Summary: Researchers have identified a new type of retinal ganglion cells.
Source: Northwestern University
Northwestern Medicine investigators have identified a new type of retinal ganglion cell, the neurons in the retina that encode the visual environment and transmit information back to the brain, according to a study published in Neuron.
The specific features of this cell, which is called a “bursty suppressed-by-contrast” (bSbC) retinal ganglion cell (RGC), overturn a decades-old assumption about the relationship between the cells’ inputs from photoreceptors and outputs to the brain, according to Gregory Schwartz, Ph.D., the Derrick T. Vail Professor of Ophthalmology and senior author of the study.
“The classic view was that these ganglion cells simply integrate their excitation and inhibition inputs, and that will tell you how the cell responds to visual stimulus,” said Schwartz, who is also a professor of Neuroscience.
“Our findings reveal that these cells have their own intrinsic computation, which has interesting implications for things like retinal prosthetics.”
There are more than 40 types of RGCs which transmit information about specific and complex characteristics of a visual scene, including motion, direction, orientation and color. For example, the “off sustained alpha” (OFFsA) RGC type has a baseline firing rate, but when light increases, the cell’s signaling to the brain decreases and vice versa.
In the study, investigators compared the responses of OFFsA and bSbC ganglion cell types to different visual stimuli, recording the resulting signals that would be sent to the brain. The study authors discovered the bSbC has a curious mechanism: The cell has a baseline rate of signaling towards the brain, but both increases and decreases in light result in decreased signaling, a one-way signaling pattern.
“The signaling can only go down,” Schwartz said.
Further, the investigators tested the classic view of how these ganglion cells integrate inputs. These cells receive excitatory and inhibitory signals from photoreceptors in the retina, and the prevailing theory dictated that these inputs combine to reach some threshold that causes a change in signaling output.
To test this, Schwartz and his collaborators swapped the inputs into the OFFsA and bSbC ganglion cells with one another, finding that the output signaling in this experiment was identical to normal activity.
“This means they have their own ion channels that impact output, their own set of electrical conductances that contribute to the output,” Schwartz said.

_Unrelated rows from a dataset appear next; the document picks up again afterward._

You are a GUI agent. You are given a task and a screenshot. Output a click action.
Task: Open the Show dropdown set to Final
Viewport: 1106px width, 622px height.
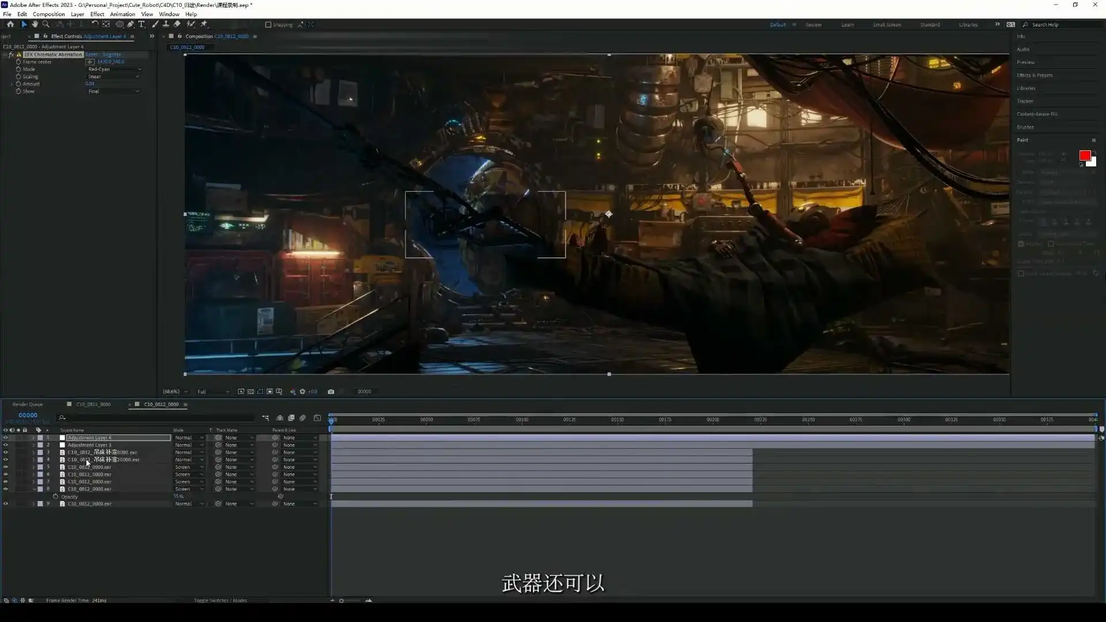(x=114, y=92)
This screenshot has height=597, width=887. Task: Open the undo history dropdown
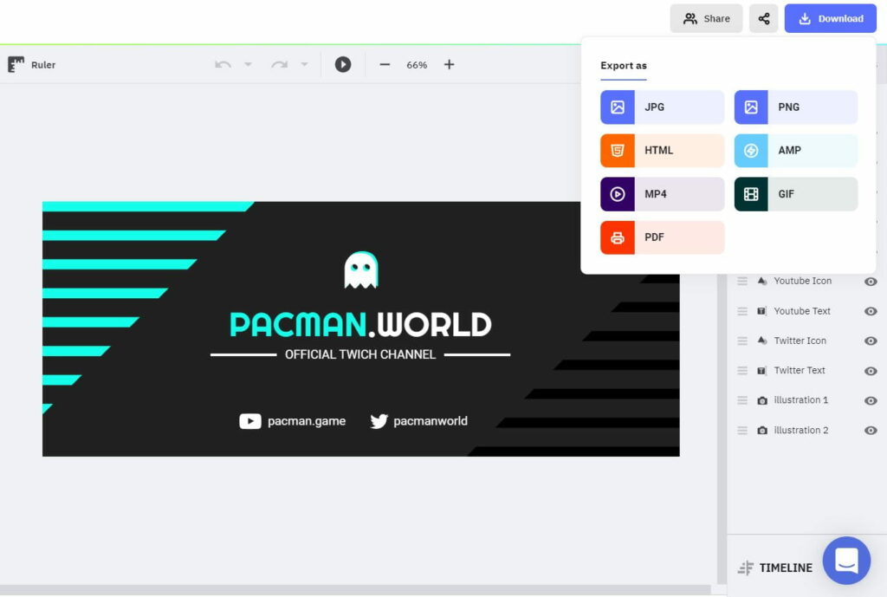click(x=249, y=64)
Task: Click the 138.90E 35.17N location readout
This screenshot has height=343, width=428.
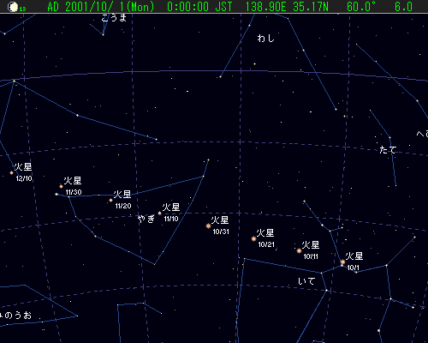Action: [287, 7]
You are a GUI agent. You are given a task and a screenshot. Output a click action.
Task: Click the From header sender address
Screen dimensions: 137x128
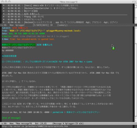(x=63, y=31)
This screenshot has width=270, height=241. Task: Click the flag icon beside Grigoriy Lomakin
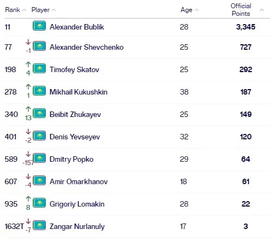[39, 203]
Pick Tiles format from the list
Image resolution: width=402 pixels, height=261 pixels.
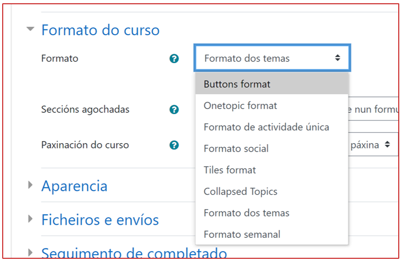click(x=230, y=170)
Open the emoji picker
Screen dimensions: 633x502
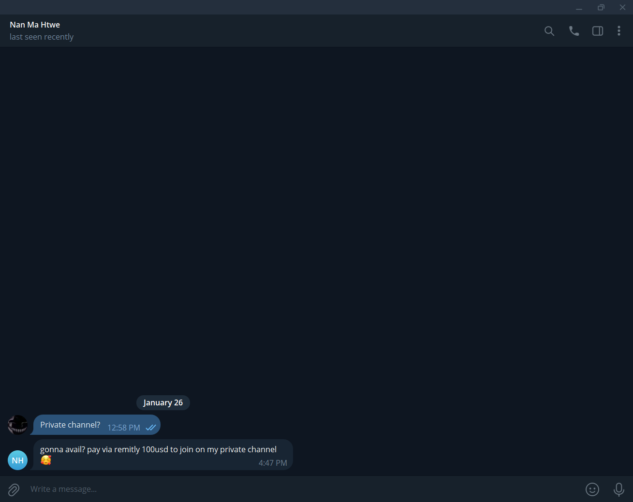click(592, 489)
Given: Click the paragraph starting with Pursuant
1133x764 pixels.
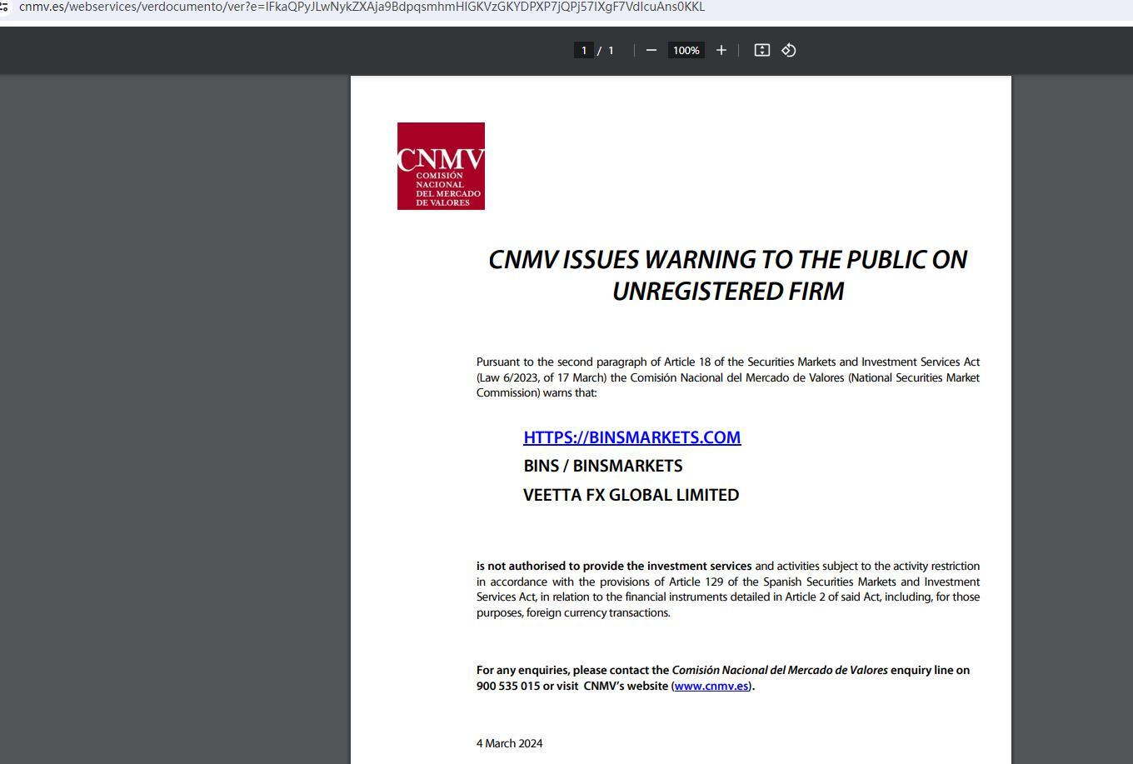Looking at the screenshot, I should [727, 377].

The findings have implications for devices such as retinal prosthetics, which aim to stimulate RGCs that are no longer responsive to light. Current prosthetics can only produce crude vision, and Schwartz believes part of the problem is that the prosthetics are sending the wrong signals to the wrong types of cells.
“You can’t turn on the light to check what kind of retinal ganglion cells they are because the receptors are damaged—it’s a catch-22,” Schwartz said.
Instead, investigating the intrinsic computation in each cell type could help scientists identify which cells are which, even without the correct photoreceptor input.
“If you can get detailed information about these onboard computations, you might be able to send each cell type the correct signaling,” Schwartz said.
About this visual neuroscience research news
Author: Will Doss
Source: Northwestern University
Contact: Will Doss – Northwestern University
Image: The image is in the public domain
Original Research: Closed access.
“Differences in spike generation instead of synaptic inputs determine the feature selectivity of two retinal cell types” by Sophia Wienbar et al. Neuron
Abstract
Differences in spike generation instead of synaptic inputs determine the feature selectivity of two retinal cell types
Highlights
- Characterizes the bursty suppressed-by-contrast retinal ganglion cell type in the mouse
- It goes into depolarization block in response to negative contrast stimuli
- Depolarization block is from low NaV conductance, shorter AIS, and less NaV1.6
Summary
Retinal ganglion cells (RGCs) are the spiking projection neurons of the eye that encode different features of the visual environment.
The circuits providing synaptic input to different RGC types to drive feature selectivity have been studied extensively, but there has been less research aimed at understanding the intrinsic properties and how they impact feature selectivity.
We introduce an RGC type in the mouse, the Bursty Suppressed-by-Contrast (bSbC) RGC, and compared it to the OFF sustained alpha (OFFsA).
Differences in their contrast response functions arose from differences not in synaptic inputs but in their intrinsic properties. Spike generation was the key intrinsic property behind this functional difference; the bSbC RGC undergoes depolarization block while the OFFsA RGC maintains a high spike rate.
Our results demonstrate that differences in intrinsic properties allow these two RGC types to detect and relay distinct features of an identical visual stimulus to the brain.